Pendahuluan
“Kesepakatan semua imam mujtahid pada suatu masa setelah wafatnya Rasul terhadap
hukum syara’ mengenai mengenai suatu kasus.10
Ijma’ bisa dikatakan benar kalau semua mujtahid pada waktu itu memberikan
pendapatnya baik dengan perkataan,sikap maupun perbuatan. Kemudian secara rinci,
Wahbah Al Zuhaili menyatakan bahwa ijma’ itu dapat dikatakan sah apabila memenuhi
lima rukun di bawah ini :
1. Kesepakatan itu harus diambil oleh keseluruhan ulama mujtahid, oleh sebab itu
setiap mujtahid harus diberi kesempatan untuk menyatakan pendapatnya. Dan
kalau salah satu orang saja dari mereka berbeda pendapat, maka ijma’nya ti dak
sah
2. Ijma’ itu harus dilakukan oleh para ulama secara berkeolompok, oleh sebab itu
ijma’ tidak sah kalau hanya dilakuka oleh satu orang mujtahid, walaupun pada
saat itu hanya dia mujtahidnya.
3. Tidak boleh ada ijma’ murakab, yakni perpecahan pendapat yang membentuk
kelompok-kelompok kecil, sehingga terdapat dua atau tiga pendapat dengan dua
atau tiga kelompok ulama.
4. Semua ulama harus menyatakan pendapatnya secara jelas baik dengan perkataan
maupun perbuatan. Kalau ada diantara mereka yang tidak menyatakan pendapat,
secara idel ijma’ tersebut tidak sah.
5. Para ulama itu harus dapat melahirkan keputusan-keputusan hokum pada saat
mereka melakukan pembahasan.11
C. Metodologi Kajian Hukum
1. Qiyas
Dilihat dari segi kebahasaan, kata qiaz berarti ukuran, yakni mengetahui ukuran seseuatu
denga menisbahkan pada yang lain.12 Sedang menurut istilah yang biasa digunakan para
ulama ushul adalah menghubungkan sesuatu yang belum dinyatakan ketentuan
hukumnya oleh nash, kepada sesuatu yang telah ditentukan ketentuan hukumnya oleh
nash karena keduanya memiliki kesamaan ilat hokum.13
Qiyas dapat dikatakan benar apabila memenuhi rukun berikut :
1. Ashal, yakni suatu kejadian yang telah dinyatakan ketentuan hukumnya oleh nash.

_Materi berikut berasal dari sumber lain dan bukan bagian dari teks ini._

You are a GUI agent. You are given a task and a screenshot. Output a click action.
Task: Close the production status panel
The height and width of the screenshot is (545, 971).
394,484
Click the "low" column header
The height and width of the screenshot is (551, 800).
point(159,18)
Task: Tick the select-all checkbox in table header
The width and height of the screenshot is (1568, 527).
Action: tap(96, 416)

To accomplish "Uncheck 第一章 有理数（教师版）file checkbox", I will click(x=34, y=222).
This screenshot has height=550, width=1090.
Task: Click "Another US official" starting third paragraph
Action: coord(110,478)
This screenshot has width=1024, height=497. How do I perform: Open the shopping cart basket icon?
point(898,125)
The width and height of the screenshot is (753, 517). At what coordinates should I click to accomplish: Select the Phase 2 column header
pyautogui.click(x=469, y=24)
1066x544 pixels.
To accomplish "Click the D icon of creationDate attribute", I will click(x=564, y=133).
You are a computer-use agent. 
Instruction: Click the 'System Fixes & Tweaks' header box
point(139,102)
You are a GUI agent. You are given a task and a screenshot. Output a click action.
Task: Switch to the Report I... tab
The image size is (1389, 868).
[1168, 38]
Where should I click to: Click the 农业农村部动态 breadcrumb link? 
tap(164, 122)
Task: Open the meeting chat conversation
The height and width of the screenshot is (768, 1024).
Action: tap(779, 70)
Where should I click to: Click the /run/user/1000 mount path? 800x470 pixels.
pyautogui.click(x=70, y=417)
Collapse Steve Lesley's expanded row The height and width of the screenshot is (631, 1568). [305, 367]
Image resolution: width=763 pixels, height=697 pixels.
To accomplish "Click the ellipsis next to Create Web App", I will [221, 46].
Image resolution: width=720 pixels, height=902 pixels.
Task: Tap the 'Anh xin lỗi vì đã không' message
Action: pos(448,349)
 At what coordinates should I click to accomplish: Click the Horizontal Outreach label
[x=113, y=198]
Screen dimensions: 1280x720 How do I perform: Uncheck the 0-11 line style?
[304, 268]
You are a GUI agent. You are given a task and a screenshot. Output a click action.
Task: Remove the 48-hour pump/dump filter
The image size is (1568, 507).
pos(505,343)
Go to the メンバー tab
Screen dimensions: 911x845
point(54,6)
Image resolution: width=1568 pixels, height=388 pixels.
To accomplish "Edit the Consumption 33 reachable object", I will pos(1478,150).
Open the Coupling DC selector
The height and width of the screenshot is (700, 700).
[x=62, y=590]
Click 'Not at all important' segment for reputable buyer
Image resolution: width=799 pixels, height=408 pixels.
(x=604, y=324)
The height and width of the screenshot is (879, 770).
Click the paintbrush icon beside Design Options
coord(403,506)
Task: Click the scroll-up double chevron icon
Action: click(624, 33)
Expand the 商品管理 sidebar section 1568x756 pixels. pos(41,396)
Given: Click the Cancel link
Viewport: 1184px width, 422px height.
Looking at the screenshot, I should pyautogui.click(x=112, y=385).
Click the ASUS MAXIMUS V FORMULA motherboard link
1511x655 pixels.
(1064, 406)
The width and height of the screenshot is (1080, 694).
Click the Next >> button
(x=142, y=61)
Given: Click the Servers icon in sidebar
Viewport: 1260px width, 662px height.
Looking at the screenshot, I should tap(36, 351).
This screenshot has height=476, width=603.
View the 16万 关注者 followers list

2. Furu’, yakni kejadian baru yang belum diketahui ketentuan hukumnya dan belum
terangkat oleh nash.
3. Ilat, yakni sifat-sifat yang menjadi dasar dari ketentuan hokum ashal.
4. Hukum ashal, yakni ketentuan hokum syara’ yang telah dinyatakan oleh nash
pada ashal, dan hendak diletakkan pula pada furu’.14
2. Istihsan
Secara bahasa”istihsan” berarti mengikuti sesuatu yang menurut analisis nalar adalah
baik. Sedang menurut istilah ulama hanafiah sebagai pemakai metode ini, adalah beralih
dari satu ketetapan qiyas pada hasil qiyas lain yang lebih kuat, atau dengan kata lain
mentakhsish Qiyas dengan dalil yang lebih kuat.